Towards the end of the last century, during the few brief years that I spent teaching high school history, nothing heralded the long-awaited coming of summer vacation for me more than the annual erasing of the textbooks. On one glorious June day every year, students would sit in my class, pencil and ink erasers in hand, going page by page, removing (as far as possible) any annotations that they had made before returning the books to me forever. Most of these were innocuous underlinings, exclamation marks, or arrows pointing to the more important passages they wanted to remember in preparation for examinations. Occasionally, but rarely, an opinion or two crept in, such as "this is garbage" … or far worse in some cases. Today, when I teach classes at the Fisher, and students comment on the great amount of ancient marginalia that they find in our books, they will often ask why we think so highly of these notes, when they had been told never, ever to write in their books. My routine answer is, "Well, the people who read this volume three hundred years ago, like you, may also have sometimes written 'this is garbage' in their margins too; but then, they went on to explain exactly why, and that’s what makes the difference."

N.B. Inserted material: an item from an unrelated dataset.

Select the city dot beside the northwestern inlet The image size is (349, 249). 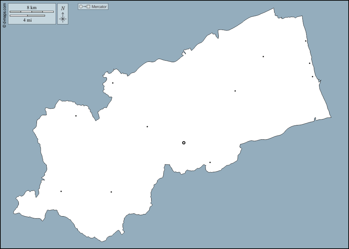click(x=113, y=83)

Marks in books record long-forgotten readers’ considered interactions with their texts. They remain witnesses to insights that otherwise would be lost. The student glosses that run through Peter Lombard’s Sententiae dating from the thirteenth century, for example, as they try to make sense of a theological argument see above); the musings of the sixteenth-century annotator of our 1566 copy of Copernicus’s De revolutionibus, as he confronts the heliocentric system for the first time in history (see below); General James Wolfe’s thoughts on Gray’s Elegy in a Country Churchyard that he had with him, and reputedly read from, on the night before the Battle of the Plains of Abraham (also below): each of these can open windows into understanding the ways in which books were read and how they influenced the development of ideas among ordinary users.

 

Hand-written marginalia in books has become a serious area of study in recent decades, thanks in no small part to the 2002 publication of the book aptly titled Marginalia, researched and written by a great Friend of the Fisher, Professor Heather Jackson. She notes that there was a shift over the early centuries of print from readers simply leaving private idiosyncratic marks or impersonal additions on a page to actually engaging with their texts, sometimes in an argumentative way. As the private ownership of books increased, so too did the willingness of readers to annotate them in more meaningful ways. During the Reformation period, for example, many readers engaged with their texts in order to support or detract from the doctrine found therein. A book could, of course, simply be destroyed; but by annotating it, the reader could "publicize error in the name of orthodoxy."

Such is the case with the subject of my latest audio-visual lecture that I have entitled "The Legend, the Virgin, and the Censor: An English Reformation Mystery". It begins with arguably the most popular book of the Middle Ages, The Golden Legend by Jacobus de Voragine, and looks at how the Fisher’s copy of the last edition printed in England before the Reformation, in 1527, was used and abused: edited and censored by one owner, then disparaged by another, and yet it survives. By examining the annotations, and the context in which they were made, we can experience vicariously the tensions created when two religious and political orders clashed during the Tudor Reformation.